[Records from a data source]
○ ○ ○

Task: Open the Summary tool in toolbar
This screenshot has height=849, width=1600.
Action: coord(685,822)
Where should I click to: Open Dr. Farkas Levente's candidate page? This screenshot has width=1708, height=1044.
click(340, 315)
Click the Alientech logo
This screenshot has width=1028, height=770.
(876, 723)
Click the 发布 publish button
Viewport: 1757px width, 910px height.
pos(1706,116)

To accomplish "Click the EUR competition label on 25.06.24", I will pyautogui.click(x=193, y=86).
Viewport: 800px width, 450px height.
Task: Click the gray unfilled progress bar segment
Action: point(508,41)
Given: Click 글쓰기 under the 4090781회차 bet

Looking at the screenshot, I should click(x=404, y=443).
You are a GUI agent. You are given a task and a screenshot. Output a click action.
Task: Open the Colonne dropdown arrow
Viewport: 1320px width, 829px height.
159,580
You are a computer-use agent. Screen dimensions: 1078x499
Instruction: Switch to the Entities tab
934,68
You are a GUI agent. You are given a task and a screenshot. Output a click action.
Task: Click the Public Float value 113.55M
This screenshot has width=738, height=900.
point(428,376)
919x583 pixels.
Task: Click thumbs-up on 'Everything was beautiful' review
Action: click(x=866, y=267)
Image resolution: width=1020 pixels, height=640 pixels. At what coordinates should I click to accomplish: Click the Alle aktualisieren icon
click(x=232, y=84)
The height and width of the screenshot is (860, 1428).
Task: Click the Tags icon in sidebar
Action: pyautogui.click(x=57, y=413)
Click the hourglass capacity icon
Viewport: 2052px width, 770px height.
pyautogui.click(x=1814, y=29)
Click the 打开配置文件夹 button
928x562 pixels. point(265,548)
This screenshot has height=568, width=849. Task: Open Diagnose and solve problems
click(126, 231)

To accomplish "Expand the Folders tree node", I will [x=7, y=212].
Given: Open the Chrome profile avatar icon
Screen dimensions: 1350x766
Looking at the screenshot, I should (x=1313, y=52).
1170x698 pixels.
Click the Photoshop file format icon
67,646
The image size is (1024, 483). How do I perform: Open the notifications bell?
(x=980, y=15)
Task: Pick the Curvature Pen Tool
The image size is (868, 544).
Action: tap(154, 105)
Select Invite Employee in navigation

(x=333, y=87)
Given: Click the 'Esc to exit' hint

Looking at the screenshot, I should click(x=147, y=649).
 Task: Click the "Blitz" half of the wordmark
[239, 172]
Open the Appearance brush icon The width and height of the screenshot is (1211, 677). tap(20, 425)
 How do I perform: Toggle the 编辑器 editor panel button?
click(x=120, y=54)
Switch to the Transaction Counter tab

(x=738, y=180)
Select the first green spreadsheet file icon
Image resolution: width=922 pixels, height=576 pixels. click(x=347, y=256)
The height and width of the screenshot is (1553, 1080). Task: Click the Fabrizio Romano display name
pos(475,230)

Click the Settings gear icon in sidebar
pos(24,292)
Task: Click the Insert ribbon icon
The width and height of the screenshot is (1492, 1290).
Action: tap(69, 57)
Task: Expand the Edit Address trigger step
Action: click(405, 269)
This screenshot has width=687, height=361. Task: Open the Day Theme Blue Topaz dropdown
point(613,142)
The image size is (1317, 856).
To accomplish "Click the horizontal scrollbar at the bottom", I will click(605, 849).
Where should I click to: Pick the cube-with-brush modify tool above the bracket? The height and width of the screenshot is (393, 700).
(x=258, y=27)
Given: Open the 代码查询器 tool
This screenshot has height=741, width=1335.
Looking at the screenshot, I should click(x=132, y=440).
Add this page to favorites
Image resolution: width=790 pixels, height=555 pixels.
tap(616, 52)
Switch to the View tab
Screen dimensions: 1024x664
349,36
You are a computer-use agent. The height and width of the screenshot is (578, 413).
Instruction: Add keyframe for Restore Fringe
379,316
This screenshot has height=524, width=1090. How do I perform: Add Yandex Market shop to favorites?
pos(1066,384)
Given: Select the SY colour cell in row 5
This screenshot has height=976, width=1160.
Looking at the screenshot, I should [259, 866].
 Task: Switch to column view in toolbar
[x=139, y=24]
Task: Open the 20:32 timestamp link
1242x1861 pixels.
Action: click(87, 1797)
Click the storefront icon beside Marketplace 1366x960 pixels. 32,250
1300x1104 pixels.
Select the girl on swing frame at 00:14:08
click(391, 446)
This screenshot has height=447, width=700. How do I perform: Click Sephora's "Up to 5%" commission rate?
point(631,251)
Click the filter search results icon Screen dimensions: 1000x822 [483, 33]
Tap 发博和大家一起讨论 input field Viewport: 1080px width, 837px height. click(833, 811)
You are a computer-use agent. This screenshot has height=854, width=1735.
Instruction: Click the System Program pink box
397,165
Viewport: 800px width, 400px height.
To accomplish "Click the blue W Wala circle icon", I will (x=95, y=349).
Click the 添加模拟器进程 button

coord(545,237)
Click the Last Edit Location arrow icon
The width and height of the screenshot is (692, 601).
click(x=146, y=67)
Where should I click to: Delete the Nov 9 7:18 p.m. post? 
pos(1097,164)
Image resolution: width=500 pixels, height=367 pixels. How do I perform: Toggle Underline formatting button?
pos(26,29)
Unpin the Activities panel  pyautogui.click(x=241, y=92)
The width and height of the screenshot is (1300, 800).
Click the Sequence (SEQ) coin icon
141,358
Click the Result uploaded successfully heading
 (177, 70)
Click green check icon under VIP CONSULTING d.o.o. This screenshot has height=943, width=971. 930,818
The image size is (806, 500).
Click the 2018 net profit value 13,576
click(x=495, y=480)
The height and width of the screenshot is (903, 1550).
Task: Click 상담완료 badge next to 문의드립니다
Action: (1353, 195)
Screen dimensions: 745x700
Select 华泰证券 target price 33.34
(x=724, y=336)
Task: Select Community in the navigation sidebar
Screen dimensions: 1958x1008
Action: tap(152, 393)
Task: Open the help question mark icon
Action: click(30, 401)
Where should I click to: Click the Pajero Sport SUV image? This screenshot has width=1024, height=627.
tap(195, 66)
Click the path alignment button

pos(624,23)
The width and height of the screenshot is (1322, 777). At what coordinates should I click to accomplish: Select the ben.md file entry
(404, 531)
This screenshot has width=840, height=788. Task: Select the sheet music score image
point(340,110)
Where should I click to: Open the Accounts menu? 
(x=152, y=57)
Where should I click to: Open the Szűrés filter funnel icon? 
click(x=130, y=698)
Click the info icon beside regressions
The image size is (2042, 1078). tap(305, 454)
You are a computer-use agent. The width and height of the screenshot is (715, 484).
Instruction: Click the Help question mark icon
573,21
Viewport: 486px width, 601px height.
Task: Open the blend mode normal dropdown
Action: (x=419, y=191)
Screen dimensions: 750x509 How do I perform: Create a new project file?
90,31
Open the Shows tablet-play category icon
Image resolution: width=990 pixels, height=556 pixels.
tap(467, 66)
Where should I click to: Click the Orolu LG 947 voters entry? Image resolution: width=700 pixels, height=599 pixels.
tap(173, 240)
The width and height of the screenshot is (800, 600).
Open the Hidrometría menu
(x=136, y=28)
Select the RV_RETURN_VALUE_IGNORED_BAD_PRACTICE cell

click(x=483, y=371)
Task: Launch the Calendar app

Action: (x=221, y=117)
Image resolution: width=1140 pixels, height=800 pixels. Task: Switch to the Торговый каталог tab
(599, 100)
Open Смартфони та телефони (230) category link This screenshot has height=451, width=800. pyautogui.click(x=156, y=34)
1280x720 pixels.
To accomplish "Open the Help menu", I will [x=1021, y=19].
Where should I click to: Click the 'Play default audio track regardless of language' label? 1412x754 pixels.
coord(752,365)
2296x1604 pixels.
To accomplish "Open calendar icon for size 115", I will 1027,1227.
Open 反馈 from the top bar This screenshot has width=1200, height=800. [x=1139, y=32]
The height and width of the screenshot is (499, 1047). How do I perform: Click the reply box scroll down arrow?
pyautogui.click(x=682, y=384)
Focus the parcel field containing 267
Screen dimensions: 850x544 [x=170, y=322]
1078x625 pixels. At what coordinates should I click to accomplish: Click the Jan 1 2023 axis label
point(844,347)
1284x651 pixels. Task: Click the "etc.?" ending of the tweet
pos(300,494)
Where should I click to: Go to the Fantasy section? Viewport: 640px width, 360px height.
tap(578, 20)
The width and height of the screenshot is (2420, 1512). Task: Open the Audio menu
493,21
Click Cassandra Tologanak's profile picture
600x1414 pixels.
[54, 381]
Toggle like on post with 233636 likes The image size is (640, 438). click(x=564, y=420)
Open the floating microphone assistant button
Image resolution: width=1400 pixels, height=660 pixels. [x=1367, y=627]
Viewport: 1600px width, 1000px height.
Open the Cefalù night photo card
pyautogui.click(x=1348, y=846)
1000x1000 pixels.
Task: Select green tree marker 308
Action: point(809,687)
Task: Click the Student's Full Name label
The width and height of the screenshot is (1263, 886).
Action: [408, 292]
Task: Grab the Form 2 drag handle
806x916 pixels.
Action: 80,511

○ ○ ○

Write out exactly the lines that fall from the line with "Task: Open the 20:32 timestamp link" to the line with "Viewport: 800px width, 400px height." in the records above, keeping both ends.

Task: Open the 20:32 timestamp link
1242x1861 pixels.
Action: click(87, 1797)
Click the storefront icon beside Marketplace 1366x960 pixels. 32,250
1300x1104 pixels.
Select the girl on swing frame at 00:14:08
click(391, 446)
This screenshot has height=447, width=700. How do I perform: Click Sephora's "Up to 5%" commission rate?
point(631,251)
Click the filter search results icon Screen dimensions: 1000x822 [483, 33]
Tap 发博和大家一起讨论 input field Viewport: 1080px width, 837px height. click(833, 811)
You are a computer-use agent. This screenshot has height=854, width=1735.
Instruction: Click the System Program pink box
397,165
Viewport: 800px width, 400px height.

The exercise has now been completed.